◆ Exercise aim
In the entries below, find the line with "Digg.com (50, 1028)" and the line with "Amazon.com, Inc. (62, 784)". Print those two and everything between them exactly, and nothing else.

◆ Data listing
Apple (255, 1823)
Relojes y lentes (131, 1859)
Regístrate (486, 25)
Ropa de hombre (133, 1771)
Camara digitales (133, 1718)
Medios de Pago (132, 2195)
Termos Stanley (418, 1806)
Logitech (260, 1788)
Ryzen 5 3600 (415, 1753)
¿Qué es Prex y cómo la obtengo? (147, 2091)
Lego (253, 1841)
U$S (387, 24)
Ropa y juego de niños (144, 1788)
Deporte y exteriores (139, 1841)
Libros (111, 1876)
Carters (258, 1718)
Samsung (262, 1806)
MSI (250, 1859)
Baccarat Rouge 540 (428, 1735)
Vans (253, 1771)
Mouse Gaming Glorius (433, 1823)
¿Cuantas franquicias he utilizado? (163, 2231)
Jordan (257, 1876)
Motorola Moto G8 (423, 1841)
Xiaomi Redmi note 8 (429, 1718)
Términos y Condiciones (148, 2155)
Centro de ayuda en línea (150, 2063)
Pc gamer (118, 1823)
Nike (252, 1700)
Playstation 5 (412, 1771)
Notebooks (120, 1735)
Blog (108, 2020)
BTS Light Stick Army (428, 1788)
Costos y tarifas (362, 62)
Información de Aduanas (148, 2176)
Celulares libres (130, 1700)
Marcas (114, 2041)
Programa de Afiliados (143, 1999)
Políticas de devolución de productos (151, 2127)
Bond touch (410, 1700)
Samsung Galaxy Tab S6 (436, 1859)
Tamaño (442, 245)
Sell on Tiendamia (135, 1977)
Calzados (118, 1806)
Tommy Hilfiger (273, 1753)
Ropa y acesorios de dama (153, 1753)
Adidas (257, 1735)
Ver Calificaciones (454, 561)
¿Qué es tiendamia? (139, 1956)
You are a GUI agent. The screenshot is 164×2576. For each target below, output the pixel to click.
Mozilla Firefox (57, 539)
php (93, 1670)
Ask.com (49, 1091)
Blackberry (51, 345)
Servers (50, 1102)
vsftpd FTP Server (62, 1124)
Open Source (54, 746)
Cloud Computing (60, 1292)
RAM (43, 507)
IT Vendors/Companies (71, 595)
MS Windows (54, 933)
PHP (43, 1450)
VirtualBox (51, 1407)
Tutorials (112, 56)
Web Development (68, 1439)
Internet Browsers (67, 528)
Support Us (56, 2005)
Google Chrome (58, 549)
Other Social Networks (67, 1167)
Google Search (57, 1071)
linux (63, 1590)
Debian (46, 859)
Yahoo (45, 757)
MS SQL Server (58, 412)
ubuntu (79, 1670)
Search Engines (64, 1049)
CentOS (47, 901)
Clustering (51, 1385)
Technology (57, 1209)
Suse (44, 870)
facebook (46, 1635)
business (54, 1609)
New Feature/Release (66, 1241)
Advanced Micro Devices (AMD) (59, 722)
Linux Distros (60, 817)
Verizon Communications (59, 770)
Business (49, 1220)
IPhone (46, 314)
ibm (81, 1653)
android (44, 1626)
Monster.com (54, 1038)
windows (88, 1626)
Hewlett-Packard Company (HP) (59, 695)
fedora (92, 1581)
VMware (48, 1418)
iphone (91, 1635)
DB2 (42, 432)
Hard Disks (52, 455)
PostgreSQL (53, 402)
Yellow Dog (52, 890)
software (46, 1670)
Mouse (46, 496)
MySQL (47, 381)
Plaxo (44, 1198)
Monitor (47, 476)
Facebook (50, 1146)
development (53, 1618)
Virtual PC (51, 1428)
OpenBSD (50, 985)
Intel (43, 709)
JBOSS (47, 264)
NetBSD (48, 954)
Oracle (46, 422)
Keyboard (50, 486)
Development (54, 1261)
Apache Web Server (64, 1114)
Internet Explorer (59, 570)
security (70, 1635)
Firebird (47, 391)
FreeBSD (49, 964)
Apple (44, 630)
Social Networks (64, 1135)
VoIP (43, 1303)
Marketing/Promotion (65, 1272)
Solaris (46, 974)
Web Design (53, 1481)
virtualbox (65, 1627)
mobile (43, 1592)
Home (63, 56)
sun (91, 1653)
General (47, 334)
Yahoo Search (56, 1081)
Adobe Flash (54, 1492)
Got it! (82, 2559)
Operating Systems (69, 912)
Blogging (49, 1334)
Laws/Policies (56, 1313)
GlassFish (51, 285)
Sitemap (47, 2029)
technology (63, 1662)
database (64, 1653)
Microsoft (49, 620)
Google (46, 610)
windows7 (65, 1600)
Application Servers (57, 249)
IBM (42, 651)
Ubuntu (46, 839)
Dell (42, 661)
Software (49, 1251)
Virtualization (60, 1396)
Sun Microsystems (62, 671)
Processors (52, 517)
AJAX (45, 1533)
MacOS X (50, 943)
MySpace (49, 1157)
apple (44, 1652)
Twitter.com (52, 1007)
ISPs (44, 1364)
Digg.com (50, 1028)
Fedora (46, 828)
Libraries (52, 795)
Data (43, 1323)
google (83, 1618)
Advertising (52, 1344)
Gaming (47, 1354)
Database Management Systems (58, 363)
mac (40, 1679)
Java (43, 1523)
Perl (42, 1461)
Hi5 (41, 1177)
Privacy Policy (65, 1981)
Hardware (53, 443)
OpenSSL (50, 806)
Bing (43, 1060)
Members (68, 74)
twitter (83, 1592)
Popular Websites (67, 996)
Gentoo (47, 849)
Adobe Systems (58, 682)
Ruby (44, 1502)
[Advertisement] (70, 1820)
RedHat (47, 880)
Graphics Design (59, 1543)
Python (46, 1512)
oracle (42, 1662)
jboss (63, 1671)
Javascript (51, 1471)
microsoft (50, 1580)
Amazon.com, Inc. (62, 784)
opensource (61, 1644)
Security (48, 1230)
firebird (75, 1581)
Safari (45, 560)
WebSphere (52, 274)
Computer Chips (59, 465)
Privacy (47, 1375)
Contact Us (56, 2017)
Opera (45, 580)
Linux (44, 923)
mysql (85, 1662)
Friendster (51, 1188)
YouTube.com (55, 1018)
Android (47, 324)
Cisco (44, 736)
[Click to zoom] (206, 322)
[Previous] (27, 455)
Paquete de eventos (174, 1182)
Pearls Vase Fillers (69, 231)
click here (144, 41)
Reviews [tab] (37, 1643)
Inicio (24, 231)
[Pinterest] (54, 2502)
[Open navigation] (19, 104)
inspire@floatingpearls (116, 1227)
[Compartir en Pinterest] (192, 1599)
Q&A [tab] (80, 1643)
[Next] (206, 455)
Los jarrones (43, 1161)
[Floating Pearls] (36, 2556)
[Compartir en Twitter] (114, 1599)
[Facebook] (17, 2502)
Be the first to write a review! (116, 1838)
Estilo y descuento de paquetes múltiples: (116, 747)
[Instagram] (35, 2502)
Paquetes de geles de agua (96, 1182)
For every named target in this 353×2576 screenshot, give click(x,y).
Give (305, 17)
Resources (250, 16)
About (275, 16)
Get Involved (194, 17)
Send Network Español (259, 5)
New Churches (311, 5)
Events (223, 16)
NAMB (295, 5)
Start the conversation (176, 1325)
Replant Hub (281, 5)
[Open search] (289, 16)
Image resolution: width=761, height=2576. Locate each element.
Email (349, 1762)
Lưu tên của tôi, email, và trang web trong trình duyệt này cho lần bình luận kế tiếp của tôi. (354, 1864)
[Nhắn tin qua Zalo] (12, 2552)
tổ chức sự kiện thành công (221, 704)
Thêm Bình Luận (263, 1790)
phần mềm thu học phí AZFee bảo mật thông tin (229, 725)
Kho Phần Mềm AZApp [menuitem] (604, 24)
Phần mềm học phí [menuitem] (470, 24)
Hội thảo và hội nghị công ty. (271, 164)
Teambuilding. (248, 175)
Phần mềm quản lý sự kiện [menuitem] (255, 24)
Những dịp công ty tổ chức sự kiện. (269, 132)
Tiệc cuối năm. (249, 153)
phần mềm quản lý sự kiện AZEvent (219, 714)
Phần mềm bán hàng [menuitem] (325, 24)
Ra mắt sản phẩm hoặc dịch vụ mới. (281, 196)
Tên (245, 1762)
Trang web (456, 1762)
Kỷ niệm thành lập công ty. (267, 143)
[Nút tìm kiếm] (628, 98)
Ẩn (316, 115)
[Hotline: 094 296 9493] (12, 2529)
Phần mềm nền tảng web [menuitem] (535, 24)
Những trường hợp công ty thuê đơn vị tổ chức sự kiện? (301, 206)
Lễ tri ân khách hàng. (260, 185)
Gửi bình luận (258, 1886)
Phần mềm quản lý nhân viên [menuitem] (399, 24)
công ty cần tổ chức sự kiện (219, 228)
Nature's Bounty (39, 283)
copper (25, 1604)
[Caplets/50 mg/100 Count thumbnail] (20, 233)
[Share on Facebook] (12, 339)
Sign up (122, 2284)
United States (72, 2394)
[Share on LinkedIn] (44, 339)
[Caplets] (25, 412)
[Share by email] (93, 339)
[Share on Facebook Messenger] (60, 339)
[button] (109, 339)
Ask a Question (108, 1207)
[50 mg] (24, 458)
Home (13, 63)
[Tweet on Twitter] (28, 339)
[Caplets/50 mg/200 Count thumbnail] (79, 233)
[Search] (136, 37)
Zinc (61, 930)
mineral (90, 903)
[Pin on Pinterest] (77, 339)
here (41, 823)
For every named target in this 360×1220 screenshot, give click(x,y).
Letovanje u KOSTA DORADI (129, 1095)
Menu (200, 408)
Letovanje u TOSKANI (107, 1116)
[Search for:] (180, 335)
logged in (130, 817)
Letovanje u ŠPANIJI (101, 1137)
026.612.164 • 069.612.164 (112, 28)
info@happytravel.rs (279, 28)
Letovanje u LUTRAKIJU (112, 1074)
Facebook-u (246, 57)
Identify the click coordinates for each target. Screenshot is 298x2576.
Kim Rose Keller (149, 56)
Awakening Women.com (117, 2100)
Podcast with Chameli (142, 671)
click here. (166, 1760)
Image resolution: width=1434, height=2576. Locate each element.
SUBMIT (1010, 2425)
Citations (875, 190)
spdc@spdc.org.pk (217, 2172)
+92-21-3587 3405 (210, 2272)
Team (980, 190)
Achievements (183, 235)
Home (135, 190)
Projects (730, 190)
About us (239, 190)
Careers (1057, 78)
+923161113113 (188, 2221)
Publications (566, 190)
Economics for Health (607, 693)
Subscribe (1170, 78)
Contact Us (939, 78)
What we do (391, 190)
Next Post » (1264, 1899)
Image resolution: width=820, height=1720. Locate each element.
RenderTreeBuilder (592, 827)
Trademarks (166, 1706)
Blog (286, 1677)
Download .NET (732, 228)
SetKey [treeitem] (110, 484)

◆ Response to the exercise
Digg.com (50, 1028)
Fedora (46, 828)
Libraries (52, 795)
Data (43, 1323)
google (83, 1618)
Advertising (52, 1344)
Gaming (47, 1354)
Database Management Systems (58, 363)
mac (40, 1679)
Java (43, 1523)
Perl (42, 1461)
Hi5 (41, 1177)
Privacy Policy (65, 1981)
Hardware (53, 443)
OpenSSL (50, 806)
Bing (43, 1060)
Members (68, 74)
twitter (83, 1592)
Popular Websites (67, 996)
Gentoo (47, 849)
Adobe Systems (58, 682)
Ruby (44, 1502)
[Advertisement] (70, 1820)
RedHat (47, 880)
Graphics Design (59, 1543)
Python (46, 1512)
oracle (42, 1662)
jboss (63, 1671)
Javascript (51, 1471)
microsoft (50, 1580)
Amazon.com, Inc. (62, 784)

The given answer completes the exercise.